Sunday night Hummusapien texted me and said, “Have you heard of the word “hygge?” You would love it.”
So I googled “hygge” (pronounced “hue-gah”) and found it was a Danish word that doesn’t have a direct translation, but Wikipedia describes the noun “hygge” as a state where all psychological needs are in balance. Then I came across this blog that explained hygge as “the art of creating intimacy either with yourself, friends or your home.” OMGSH. The art of creating intimacy with yourself…that is what I’m all about…getting to know and then taking excellent care of yourself. Hello, self care web.
When you’re in your eating disorder, you squander all your energy dissociating from the world while trying to become smaller and smaller. Going through college with an ED meant I dissociated from all my emotions (and all of life) and didn’t nurture my psychological needs because I was too busy feeling numb from controlling my food/feeling crazy about my weight/overexercising/bingeing/etc. College is the time you’re supposed to be connecting to your values/creativity/spirit, but those 3 factors couldn’t develop in me until I chose to move away from my ED. And to move away from my ED I had to accept the fact that there was some uncertainty in the body size I would end up at and I was just going to have to accept that or spend my life miserable.
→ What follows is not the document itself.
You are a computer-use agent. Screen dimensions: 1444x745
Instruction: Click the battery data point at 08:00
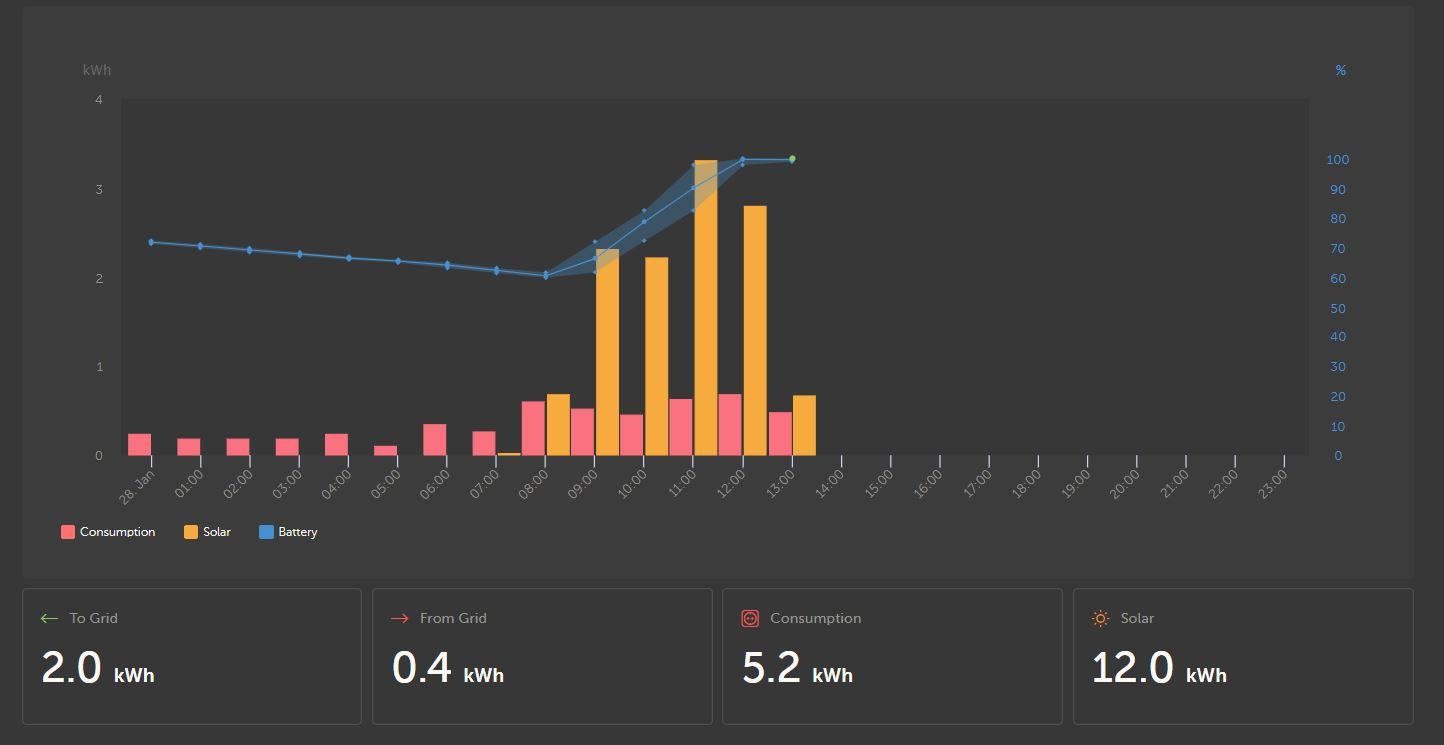pyautogui.click(x=546, y=275)
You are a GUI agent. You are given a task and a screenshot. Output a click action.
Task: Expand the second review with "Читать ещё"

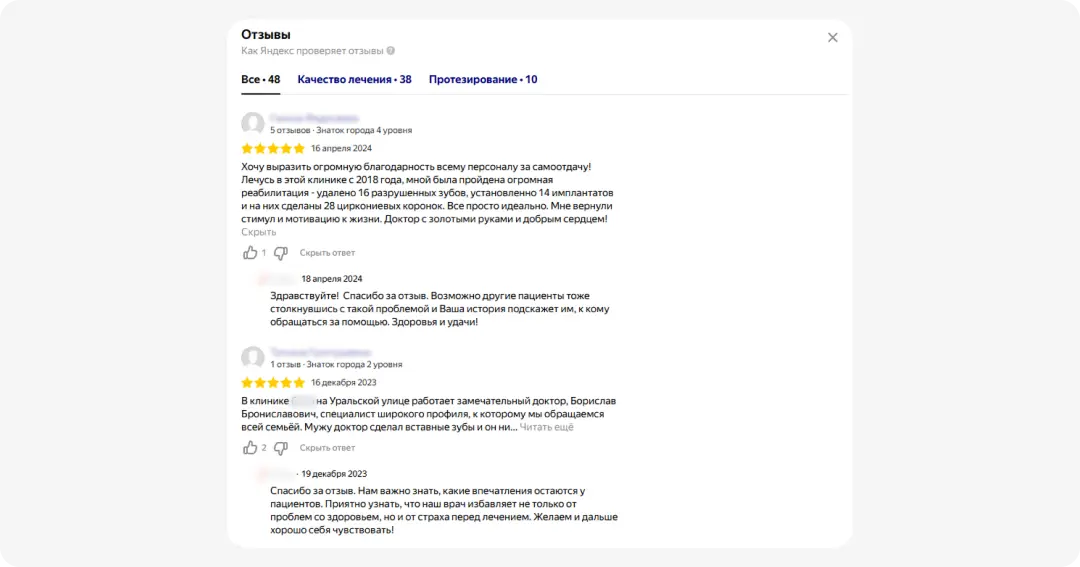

In my ED, I wasn’t creating an atmosphere in myself where my values/creativity/spirit could grow. I feel like my values/creativity/spirit were planted deep inside me, but they weren’t being watered. They weren’t in an environment where they could flourish. They just stayed silent and buried inside of me waiting to be nourished (literally and figuratively).
Now, being on the recovered end of the ED recovery spectrum, it feels good to be in a relationship where I take care of myself. I’ve built a relationship with myself where I allow myself to do the things I like and not do the things I hate. I’ve “dated myself” and as a result have fostered a coziness in my body and environments I’m in that promotes psychological wellbeing where my
values/creativity/spirit CAN bloom. That last past “a cozy atmosphere that promotes psychological wellbeing” is another definition of “hygge” that I came across. Doesn’t that sound so lovely?
I don’t think it’s worth spending your life trapped in your disordered eating and/or unhealthy relationship with exercise…never getting to meet the full and complete version of yourself. In your eating disorder/disordered eating you aren’t creating a cozy atmosphere for yourself that promotes psychological wellbeing. When you are choosing your ED/disordered eating, you are creating “uhyggeliga” (the antonym of hygge), which translates to “scary.” So in your ED you are creating a scary atmosphere for yourself that does not promote psychological wellbeing. Hmm. I choose a cozy place for myself and I hope you do to.
What are the tips you have for creating a sense of coziness with yourself, your friends, your family, your work environment, or your home?
For me, my sense of coziness with myself comes from having good self-care habits.